Alberto Nahmias

Personal information
- Date of birth: 1905
- Place of birth: Thessaloniki, Ottoman Empire
- Date of death: 1984 (aged 78–79) ^{[citation needed]}

Senior career*
- Years: Team / Apps / (Gls)
- 1923–1933: Iraklis

International career
- 1929: Greece / 2 / (1)

= Alberto Nahmias =

Greek footballer and athlete

Alberto Nahmias (Αλβέρτος Ναχμίας or Ναμίας; 1905, Thessaloniki – 1984) was a Greek football player and athlete of Romaniote Jewish descent who played for Iraklis. He was one of the most prominent of Greece's football team players of the 1920s and an irreplaceable member of Iraklis and the newly established Greece national football team.

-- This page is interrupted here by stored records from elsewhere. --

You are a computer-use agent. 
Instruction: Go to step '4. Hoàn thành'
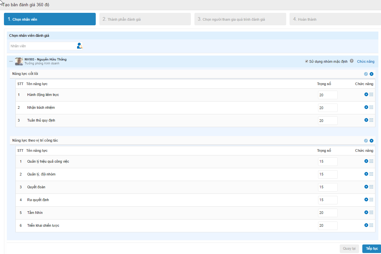coord(335,19)

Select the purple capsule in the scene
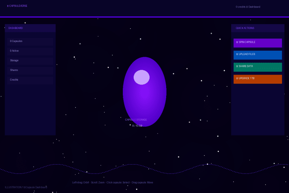(x=145, y=92)
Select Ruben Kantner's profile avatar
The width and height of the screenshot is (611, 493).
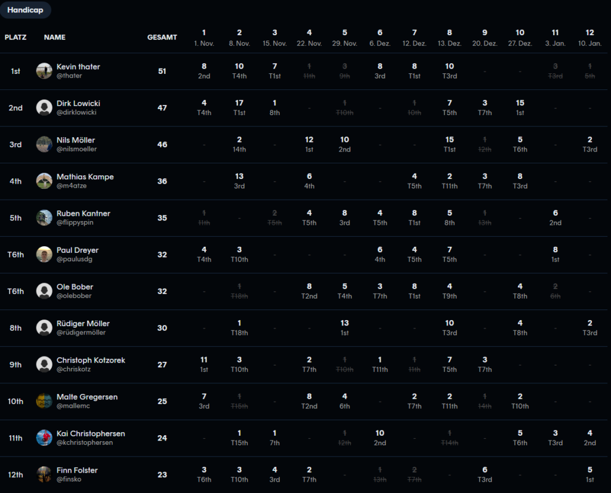(x=44, y=218)
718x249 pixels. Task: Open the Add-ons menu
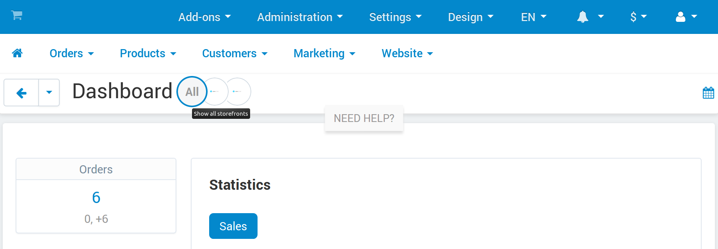click(x=204, y=17)
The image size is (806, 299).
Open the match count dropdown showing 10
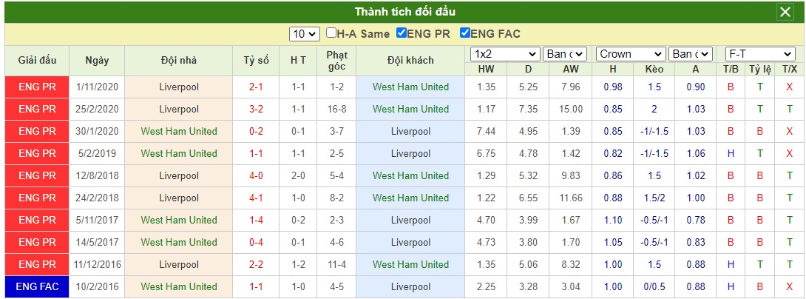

A key player for Iraklis, he helped the club win their 3rd regional championship in 1927. He was also one of the players who were selected for Greece's first international game against Italy's second team. The game was held in Athens on 7 April 1929 and Nahmias scored the first ever goal of the national team in the 60th minute, leveling the match at 1–1. Greece eventually lost 1–4.

Apart from football, Nahmias was a track and field athlete, excelling in 100 metres, 400 metres hurdles and 4 × 100 metres relay. His performances allowed him to qualify for the 1924 Summer Olympics in Paris, but his participation was prevented by SEGAS, which refused to allow Macedonian athletes to travel to Paris due to financial reasons. In 1936, he was chosen as one of the 19 athletes in Thessaloniki who participated in the first Olympic torch relay.

During the Greco-Italian War, Nahmias was drafted among the other 12,898 Greek Jews. He returned to Thessaloniki, after he was wounded in the forehead at the front.